Everything you need to know about loan types
What's the story
Navigating through loans can be a daunting task, especially for beginners in India. With a plethora of options available, knowing the right loan for your needs is essential. This guide aims to simplify the process by providing insights into different types of loans, their benefits, and how to choose wisely. Whether you're looking for personal finance or planning a major purchase, understanding these basics can help you make informed decisions.
#1
Personal loans: A quick overview
Personal loans are unsecured loans that can be used for anything, from medical emergencies to travel.
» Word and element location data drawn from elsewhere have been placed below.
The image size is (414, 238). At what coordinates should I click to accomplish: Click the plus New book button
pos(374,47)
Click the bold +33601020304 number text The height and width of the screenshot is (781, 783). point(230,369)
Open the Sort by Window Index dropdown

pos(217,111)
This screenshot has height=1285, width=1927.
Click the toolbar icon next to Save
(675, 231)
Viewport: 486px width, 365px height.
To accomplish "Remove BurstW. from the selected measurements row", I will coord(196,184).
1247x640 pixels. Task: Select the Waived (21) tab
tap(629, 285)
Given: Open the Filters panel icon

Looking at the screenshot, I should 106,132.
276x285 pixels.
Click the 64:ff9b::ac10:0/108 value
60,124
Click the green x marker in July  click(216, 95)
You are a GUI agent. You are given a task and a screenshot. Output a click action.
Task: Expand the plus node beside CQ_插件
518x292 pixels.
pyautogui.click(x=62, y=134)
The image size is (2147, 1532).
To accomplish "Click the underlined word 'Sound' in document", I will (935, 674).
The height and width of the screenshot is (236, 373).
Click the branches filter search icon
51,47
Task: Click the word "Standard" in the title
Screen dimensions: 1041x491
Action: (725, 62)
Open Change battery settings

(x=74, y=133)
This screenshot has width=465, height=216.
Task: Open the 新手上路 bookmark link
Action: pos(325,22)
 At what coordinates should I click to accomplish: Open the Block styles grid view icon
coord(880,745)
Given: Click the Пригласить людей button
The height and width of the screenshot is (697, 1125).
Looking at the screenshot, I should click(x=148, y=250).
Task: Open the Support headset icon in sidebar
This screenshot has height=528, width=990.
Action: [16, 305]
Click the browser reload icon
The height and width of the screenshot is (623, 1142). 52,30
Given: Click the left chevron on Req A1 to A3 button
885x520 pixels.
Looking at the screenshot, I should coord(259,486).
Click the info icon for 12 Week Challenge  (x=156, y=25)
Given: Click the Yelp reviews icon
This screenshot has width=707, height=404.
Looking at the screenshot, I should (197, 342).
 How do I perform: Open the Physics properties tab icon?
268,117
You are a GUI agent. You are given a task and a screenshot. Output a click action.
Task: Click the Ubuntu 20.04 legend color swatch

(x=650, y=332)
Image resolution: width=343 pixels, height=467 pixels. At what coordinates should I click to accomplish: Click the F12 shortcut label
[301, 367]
They usually have higher interest rates than secured loans, but the processing is quick and requires minimal documentation. The loan amount can range from ₹50,000 to ₹20 lakh, depending on your income and credit score. Repayment periods typically range from one to five years.
#2
Home loans: Investing in property
Home loans are specifically meant for buying or constructing a house. They come with lower interest rates than personal loans because they are secured against the property. The amount you can borrow usually ranges from ₹1 lakh to ₹10 crore, and the repayment tenure can go up to 30 years. However, you will have to pay processing fees and insurance premiums.
#3
Education loans: Funding your studies
Education loans help you pay for higher studies in India or abroad. These loans cover tuition fees, accommodation costs, and other related expenses. They are offered at lower interest rates with flexible repayment options that start after the completion of your course. The amount sanctioned usually ranges between ₹10,000 and ₹20 lakh depending on the institution's reputation.
#4
Car loans: Financing your vehicle purchase
Car loans are meant for buying new or used vehicles. They are secured against the car itself, which is why they come with lower interest rates than unsecured personal loans. The amount you can borrow usually ranges from ₹1 lakh to ₹1 crore depending on your income level and credit score. Repayment tenures typically range from one to seven years.